[Exercise prompt] Could you copy each line of the entries that contains "toolbar"?

Stored records
*****

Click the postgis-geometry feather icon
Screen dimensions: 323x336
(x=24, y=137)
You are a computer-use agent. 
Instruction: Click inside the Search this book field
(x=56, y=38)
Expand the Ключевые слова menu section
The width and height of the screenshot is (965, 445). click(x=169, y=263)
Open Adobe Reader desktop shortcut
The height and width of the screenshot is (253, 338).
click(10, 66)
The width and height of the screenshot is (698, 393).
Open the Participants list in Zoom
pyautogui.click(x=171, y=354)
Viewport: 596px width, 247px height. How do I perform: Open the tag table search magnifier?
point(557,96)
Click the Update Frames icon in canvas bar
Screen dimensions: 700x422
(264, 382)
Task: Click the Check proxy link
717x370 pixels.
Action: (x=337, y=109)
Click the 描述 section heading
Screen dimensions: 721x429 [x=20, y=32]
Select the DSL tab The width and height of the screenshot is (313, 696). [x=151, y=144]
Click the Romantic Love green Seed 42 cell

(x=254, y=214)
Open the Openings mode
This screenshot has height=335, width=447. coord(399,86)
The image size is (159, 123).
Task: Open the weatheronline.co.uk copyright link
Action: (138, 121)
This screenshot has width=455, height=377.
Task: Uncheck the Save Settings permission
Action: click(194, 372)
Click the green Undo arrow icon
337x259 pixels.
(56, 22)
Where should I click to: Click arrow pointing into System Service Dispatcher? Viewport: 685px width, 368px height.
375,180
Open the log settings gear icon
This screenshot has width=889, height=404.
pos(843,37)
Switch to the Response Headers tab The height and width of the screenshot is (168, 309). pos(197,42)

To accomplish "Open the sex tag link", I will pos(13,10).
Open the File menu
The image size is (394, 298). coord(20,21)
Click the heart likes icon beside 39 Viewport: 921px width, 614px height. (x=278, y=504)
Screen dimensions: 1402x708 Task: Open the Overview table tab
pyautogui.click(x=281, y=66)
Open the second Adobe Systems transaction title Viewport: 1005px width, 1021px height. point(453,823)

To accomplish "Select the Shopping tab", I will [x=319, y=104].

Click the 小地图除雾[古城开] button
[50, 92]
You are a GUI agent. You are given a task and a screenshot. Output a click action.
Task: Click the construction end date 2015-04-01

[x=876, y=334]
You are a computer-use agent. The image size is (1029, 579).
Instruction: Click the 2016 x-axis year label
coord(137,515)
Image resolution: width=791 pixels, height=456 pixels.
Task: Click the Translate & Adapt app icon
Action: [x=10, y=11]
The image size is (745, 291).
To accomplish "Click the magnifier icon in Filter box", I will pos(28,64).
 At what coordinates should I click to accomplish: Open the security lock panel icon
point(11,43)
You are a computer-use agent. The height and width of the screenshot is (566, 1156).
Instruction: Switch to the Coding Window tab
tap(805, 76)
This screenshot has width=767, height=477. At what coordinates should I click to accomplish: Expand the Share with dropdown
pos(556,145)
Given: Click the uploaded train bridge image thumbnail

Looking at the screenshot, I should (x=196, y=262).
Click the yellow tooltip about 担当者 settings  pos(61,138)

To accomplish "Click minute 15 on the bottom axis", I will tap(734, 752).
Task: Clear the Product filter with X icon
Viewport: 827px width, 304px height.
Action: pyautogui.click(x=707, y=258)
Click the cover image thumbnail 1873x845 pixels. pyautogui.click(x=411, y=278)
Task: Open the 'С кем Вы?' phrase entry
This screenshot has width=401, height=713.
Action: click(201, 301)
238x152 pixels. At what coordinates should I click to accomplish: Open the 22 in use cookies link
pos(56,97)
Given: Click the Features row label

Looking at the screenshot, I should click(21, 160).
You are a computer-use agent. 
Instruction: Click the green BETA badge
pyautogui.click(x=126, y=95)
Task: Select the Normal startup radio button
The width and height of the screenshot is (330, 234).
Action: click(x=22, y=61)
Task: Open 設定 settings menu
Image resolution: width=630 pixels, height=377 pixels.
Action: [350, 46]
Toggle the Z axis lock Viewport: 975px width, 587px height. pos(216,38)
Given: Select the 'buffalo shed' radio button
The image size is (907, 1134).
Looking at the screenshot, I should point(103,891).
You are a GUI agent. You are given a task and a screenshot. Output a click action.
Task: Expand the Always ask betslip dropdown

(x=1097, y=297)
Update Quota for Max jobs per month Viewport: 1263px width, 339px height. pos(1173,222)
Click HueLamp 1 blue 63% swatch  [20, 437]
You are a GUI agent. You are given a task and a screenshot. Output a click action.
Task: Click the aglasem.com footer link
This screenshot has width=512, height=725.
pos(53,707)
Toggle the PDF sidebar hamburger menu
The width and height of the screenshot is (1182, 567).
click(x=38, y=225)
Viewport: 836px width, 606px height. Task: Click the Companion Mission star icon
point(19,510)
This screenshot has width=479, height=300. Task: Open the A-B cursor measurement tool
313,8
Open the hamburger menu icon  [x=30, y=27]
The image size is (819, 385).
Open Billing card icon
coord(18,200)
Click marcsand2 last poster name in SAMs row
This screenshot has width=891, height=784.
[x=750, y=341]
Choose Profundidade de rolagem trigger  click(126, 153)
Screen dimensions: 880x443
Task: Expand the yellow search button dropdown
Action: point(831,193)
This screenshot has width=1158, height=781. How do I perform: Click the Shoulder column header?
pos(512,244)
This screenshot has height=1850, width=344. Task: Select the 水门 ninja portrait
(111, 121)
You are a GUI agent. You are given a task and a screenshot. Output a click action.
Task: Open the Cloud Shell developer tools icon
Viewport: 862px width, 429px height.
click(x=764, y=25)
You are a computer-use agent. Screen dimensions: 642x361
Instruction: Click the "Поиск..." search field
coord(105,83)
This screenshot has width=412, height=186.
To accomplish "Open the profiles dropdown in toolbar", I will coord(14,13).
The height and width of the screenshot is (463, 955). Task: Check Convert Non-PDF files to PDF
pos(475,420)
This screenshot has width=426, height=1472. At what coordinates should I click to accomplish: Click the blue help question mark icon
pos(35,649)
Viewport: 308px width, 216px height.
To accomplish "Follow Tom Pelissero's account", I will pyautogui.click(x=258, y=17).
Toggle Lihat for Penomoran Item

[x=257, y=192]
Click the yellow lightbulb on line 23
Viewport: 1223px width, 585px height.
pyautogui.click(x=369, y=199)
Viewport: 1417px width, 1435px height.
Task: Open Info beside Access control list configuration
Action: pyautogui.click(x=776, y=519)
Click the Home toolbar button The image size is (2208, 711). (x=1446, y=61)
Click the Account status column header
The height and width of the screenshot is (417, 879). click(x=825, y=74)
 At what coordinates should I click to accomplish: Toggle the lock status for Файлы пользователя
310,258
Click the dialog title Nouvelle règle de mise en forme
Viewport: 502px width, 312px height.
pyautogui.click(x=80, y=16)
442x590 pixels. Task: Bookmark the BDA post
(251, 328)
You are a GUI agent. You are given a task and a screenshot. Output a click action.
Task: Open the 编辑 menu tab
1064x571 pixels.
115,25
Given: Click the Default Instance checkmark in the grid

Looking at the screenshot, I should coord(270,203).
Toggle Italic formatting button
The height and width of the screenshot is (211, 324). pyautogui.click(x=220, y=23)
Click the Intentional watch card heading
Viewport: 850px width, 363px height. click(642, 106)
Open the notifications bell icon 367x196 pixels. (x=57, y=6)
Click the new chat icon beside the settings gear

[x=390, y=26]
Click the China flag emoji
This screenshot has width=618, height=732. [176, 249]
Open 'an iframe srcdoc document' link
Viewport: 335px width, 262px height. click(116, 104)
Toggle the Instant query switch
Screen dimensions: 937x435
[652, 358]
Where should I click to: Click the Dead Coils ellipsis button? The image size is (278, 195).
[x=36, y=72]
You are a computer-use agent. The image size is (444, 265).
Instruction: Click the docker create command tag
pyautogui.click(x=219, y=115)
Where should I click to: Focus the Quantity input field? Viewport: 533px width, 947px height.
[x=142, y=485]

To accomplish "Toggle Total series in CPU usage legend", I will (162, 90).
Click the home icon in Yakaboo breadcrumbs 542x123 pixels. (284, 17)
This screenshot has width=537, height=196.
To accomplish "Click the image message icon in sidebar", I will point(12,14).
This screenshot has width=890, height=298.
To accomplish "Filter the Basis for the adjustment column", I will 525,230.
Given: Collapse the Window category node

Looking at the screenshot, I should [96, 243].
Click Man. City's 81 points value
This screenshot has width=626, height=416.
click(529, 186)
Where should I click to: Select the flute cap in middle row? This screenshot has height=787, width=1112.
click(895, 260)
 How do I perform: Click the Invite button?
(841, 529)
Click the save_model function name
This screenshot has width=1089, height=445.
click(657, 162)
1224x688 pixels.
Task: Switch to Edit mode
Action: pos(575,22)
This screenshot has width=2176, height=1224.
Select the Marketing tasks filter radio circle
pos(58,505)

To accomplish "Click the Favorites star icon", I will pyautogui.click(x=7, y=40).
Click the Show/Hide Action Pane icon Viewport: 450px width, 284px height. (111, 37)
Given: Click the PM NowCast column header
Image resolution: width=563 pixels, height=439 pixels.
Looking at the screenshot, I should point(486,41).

*****

[Result for this exercise]
To accomplish "Open the profiles dropdown in toolbar", I will coord(14,13).
Click the Home toolbar button The image size is (2208, 711). (x=1446, y=61)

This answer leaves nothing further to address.